Task goal: Reproduce the records below, substituting "Which point should I click to complete" for each occurrence of "At what coordinates should I click to accomplish" and keeping everything else the same.

— Start of Source records —

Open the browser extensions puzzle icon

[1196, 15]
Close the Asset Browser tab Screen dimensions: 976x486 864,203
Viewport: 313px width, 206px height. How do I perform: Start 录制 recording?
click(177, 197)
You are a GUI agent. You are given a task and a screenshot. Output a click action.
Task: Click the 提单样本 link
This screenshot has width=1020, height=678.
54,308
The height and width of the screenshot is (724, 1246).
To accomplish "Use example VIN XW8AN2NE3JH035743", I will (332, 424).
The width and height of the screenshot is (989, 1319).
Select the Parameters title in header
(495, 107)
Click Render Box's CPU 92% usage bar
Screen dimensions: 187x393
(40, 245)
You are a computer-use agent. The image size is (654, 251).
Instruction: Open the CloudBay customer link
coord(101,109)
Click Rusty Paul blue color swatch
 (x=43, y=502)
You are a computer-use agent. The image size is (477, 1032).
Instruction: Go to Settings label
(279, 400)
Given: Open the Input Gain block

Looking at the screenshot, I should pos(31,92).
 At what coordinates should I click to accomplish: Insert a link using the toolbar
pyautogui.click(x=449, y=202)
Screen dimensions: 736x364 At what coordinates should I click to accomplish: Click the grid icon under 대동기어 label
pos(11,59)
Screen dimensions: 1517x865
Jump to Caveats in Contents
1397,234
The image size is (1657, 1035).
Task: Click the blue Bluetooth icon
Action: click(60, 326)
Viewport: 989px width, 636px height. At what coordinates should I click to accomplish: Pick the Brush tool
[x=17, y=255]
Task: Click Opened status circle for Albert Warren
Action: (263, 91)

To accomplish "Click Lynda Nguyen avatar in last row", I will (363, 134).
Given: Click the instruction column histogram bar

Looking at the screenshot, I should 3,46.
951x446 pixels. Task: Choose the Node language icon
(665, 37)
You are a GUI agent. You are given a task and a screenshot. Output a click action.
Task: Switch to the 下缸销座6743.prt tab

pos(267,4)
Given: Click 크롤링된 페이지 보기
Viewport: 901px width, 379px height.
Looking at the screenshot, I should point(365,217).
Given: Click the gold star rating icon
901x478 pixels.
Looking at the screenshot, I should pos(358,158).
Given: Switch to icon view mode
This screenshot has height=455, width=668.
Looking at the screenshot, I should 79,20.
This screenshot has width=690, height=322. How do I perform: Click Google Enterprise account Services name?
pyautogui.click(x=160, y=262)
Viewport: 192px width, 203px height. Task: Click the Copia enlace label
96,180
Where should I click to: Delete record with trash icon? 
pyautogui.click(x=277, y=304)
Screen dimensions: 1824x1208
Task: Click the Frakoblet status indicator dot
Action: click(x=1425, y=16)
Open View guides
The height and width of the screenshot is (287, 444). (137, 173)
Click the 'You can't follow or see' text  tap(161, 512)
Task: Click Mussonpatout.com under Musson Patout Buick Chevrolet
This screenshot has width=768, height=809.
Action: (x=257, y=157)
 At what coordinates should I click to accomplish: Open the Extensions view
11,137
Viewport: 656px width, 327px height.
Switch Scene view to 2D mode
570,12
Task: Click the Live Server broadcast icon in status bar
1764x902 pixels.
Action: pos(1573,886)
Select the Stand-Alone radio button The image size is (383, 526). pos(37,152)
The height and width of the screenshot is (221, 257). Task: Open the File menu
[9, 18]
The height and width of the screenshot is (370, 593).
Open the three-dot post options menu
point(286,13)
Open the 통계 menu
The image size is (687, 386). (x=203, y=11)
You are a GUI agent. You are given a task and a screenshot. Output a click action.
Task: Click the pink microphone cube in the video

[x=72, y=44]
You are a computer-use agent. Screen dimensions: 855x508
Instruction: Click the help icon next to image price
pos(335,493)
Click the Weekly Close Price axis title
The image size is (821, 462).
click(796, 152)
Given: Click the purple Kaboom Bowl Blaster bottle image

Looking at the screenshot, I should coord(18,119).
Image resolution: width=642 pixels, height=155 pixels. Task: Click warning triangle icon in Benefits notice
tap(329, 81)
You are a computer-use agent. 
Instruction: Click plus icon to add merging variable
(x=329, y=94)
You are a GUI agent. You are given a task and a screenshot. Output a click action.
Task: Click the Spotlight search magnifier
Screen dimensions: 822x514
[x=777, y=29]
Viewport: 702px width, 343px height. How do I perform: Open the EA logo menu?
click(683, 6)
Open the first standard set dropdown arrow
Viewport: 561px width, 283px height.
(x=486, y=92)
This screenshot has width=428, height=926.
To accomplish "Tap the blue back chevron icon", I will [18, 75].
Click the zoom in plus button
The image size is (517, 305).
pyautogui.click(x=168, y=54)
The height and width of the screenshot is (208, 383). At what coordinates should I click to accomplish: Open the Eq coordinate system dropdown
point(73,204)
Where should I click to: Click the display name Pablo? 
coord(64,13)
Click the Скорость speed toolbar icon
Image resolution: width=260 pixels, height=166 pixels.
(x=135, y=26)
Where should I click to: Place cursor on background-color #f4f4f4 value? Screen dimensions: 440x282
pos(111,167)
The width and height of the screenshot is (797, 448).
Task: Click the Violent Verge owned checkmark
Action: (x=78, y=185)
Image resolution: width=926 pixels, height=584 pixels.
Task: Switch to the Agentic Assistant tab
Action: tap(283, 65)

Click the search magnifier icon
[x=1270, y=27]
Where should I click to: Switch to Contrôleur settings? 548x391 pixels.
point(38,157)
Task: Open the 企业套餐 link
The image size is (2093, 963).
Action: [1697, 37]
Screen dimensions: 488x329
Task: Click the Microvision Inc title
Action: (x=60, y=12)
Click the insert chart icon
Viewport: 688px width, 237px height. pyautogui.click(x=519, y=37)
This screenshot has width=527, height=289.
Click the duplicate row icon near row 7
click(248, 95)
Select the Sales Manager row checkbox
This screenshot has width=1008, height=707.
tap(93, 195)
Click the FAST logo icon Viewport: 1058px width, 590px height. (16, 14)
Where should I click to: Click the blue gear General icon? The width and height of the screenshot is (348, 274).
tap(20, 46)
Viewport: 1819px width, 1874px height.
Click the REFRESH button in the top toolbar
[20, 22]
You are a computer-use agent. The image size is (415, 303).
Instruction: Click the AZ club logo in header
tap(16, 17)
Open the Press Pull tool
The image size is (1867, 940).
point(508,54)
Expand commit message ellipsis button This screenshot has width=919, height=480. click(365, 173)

— End of Source records —

Complete answer:
Open the browser extensions puzzle icon

[1196, 15]
Close the Asset Browser tab Screen dimensions: 976x486 864,203
Viewport: 313px width, 206px height. How do I perform: Start 录制 recording?
click(177, 197)
You are a GUI agent. You are given a task and a screenshot. Output a click action.
Task: Click the 提单样本 link
This screenshot has width=1020, height=678.
54,308
The height and width of the screenshot is (724, 1246).
To accomplish "Use example VIN XW8AN2NE3JH035743", I will (332, 424).
The width and height of the screenshot is (989, 1319).
Select the Parameters title in header
(495, 107)
Click Render Box's CPU 92% usage bar
Screen dimensions: 187x393
(40, 245)
You are a computer-use agent. The image size is (654, 251).
Instruction: Open the CloudBay customer link
coord(101,109)
Click Rusty Paul blue color swatch
 (x=43, y=502)
You are a computer-use agent. The image size is (477, 1032).
Instruction: Go to Settings label
(279, 400)
Given: Open the Input Gain block

Looking at the screenshot, I should pos(31,92).
 Which point should I click to complete: Insert a link using the toolbar
pyautogui.click(x=449, y=202)
Screen dimensions: 736x364 Which point should I click to complete: Click the grid icon under 대동기어 label
pos(11,59)
Screen dimensions: 1517x865
Jump to Caveats in Contents
1397,234
The image size is (1657, 1035).
Task: Click the blue Bluetooth icon
Action: click(60, 326)
Viewport: 989px width, 636px height. Which point should I click to complete: Pick the Brush tool
[x=17, y=255]
Task: Click Opened status circle for Albert Warren
Action: (263, 91)

To accomplish "Click Lynda Nguyen avatar in last row", I will (363, 134).
Given: Click the instruction column histogram bar

Looking at the screenshot, I should 3,46.
951x446 pixels. Task: Choose the Node language icon
(665, 37)
You are a GUI agent. You are given a task and a screenshot. Output a click action.
Task: Switch to the 下缸销座6743.prt tab

pos(267,4)
Given: Click 크롤링된 페이지 보기
Viewport: 901px width, 379px height.
Looking at the screenshot, I should point(365,217).
Given: Click the gold star rating icon
901x478 pixels.
Looking at the screenshot, I should pos(358,158).
Given: Switch to icon view mode
This screenshot has height=455, width=668.
Looking at the screenshot, I should 79,20.
This screenshot has width=690, height=322. How do I perform: Click Google Enterprise account Services name?
pyautogui.click(x=160, y=262)
Viewport: 192px width, 203px height. Task: Click the Copia enlace label
96,180
Where should I click to: Delete record with trash icon? 
pyautogui.click(x=277, y=304)
Screen dimensions: 1824x1208
Task: Click the Frakoblet status indicator dot
Action: click(x=1425, y=16)
Open View guides
The height and width of the screenshot is (287, 444). (137, 173)
Click the 'You can't follow or see' text  tap(161, 512)
Task: Click Mussonpatout.com under Musson Patout Buick Chevrolet
This screenshot has width=768, height=809.
Action: (x=257, y=157)
 Which point should I click to complete: Open the Extensions view
11,137
Viewport: 656px width, 327px height.
Switch Scene view to 2D mode
570,12
Task: Click the Live Server broadcast icon in status bar
1764x902 pixels.
Action: pos(1573,886)
Select the Stand-Alone radio button The image size is (383, 526). pos(37,152)
The height and width of the screenshot is (221, 257). Task: Open the File menu
[9, 18]
The height and width of the screenshot is (370, 593).
Open the three-dot post options menu
point(286,13)
Open the 통계 menu
The image size is (687, 386). (x=203, y=11)
You are a GUI agent. You are given a task and a screenshot. Output a click action.
Task: Click the pink microphone cube in the video

[x=72, y=44]
You are a computer-use agent. Screen dimensions: 855x508
Instruction: Click the help icon next to image price
pos(335,493)
Click the Weekly Close Price axis title
The image size is (821, 462).
click(796, 152)
Given: Click the purple Kaboom Bowl Blaster bottle image

Looking at the screenshot, I should coord(18,119).
Image resolution: width=642 pixels, height=155 pixels. Task: Click warning triangle icon in Benefits notice
tap(329, 81)
You are a computer-use agent. 
Instruction: Click plus icon to add merging variable
(x=329, y=94)
You are a GUI agent. You are given a task and a screenshot. Output a click action.
Task: Click the Spotlight search magnifier
Screen dimensions: 822x514
[x=777, y=29]
Viewport: 702px width, 343px height. How do I perform: Open the EA logo menu?
click(683, 6)
Open the first standard set dropdown arrow
Viewport: 561px width, 283px height.
(x=486, y=92)
This screenshot has width=428, height=926.
To accomplish "Tap the blue back chevron icon", I will [18, 75].
Click the zoom in plus button
The image size is (517, 305).
pyautogui.click(x=168, y=54)
The height and width of the screenshot is (208, 383). Which point should I click to complete: Open the Eq coordinate system dropdown
point(73,204)
Where should I click to: Click the display name Pablo? 
coord(64,13)
Click the Скорость speed toolbar icon
Image resolution: width=260 pixels, height=166 pixels.
(x=135, y=26)
Where should I click to: Place cursor on background-color #f4f4f4 value? Screen dimensions: 440x282
pos(111,167)
The width and height of the screenshot is (797, 448).
Task: Click the Violent Verge owned checkmark
Action: (x=78, y=185)
Image resolution: width=926 pixels, height=584 pixels.
Task: Switch to the Agentic Assistant tab
Action: tap(283, 65)

Click the search magnifier icon
[x=1270, y=27]
Where should I click to: Switch to Contrôleur settings? 548x391 pixels.
point(38,157)
Task: Open the 企业套餐 link
The image size is (2093, 963).
Action: [1697, 37]
Screen dimensions: 488x329
Task: Click the Microvision Inc title
Action: (x=60, y=12)
Click the insert chart icon
Viewport: 688px width, 237px height. pyautogui.click(x=519, y=37)
This screenshot has width=527, height=289.
Click the duplicate row icon near row 7
click(248, 95)
Select the Sales Manager row checkbox
This screenshot has width=1008, height=707.
tap(93, 195)
Click the FAST logo icon Viewport: 1058px width, 590px height. (16, 14)
Where should I click to: Click the blue gear General icon? The width and height of the screenshot is (348, 274).
tap(20, 46)
Viewport: 1819px width, 1874px height.
Click the REFRESH button in the top toolbar
[20, 22]
You are a computer-use agent. The image size is (415, 303).
Instruction: Click the AZ club logo in header
tap(16, 17)
Open the Press Pull tool
The image size is (1867, 940).
point(508,54)
Expand commit message ellipsis button This screenshot has width=919, height=480. click(365, 173)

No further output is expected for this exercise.